Give back exactly the lines of the entries below from the line with "Open 政务邮箱登录 link" to the line with "Instruction: Select the", inclusive, and only those.

**Input data**
Start of Block

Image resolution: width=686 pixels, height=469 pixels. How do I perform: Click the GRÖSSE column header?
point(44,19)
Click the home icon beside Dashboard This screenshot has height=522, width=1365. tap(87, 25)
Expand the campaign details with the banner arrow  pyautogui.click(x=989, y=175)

End of Block
Start of Block

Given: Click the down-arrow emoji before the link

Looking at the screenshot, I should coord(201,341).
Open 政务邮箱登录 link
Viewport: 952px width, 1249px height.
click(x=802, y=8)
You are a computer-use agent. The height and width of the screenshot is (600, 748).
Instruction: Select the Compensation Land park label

End of Block
Start of Block

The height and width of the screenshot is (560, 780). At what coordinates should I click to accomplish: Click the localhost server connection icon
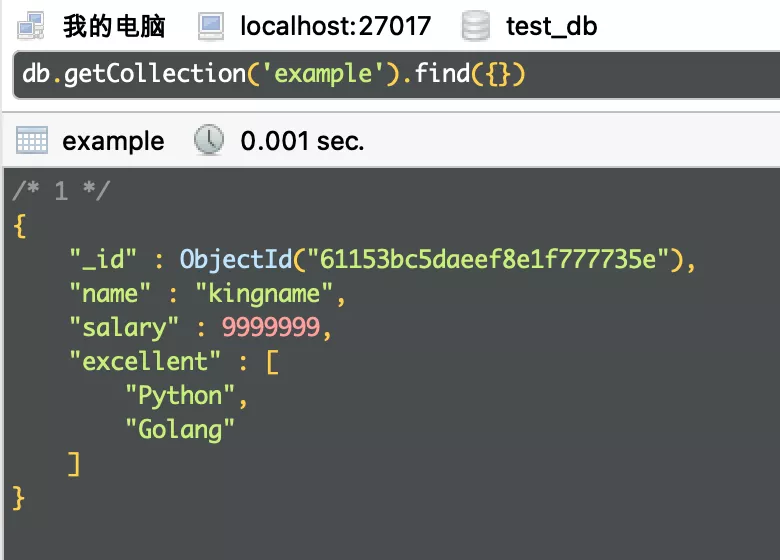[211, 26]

End of Block

**Result for this exercise**
Open 政务邮箱登录 link
Viewport: 952px width, 1249px height.
click(x=802, y=8)
You are a computer-use agent. The height and width of the screenshot is (600, 748).
Instruction: Select the Compensation Land park label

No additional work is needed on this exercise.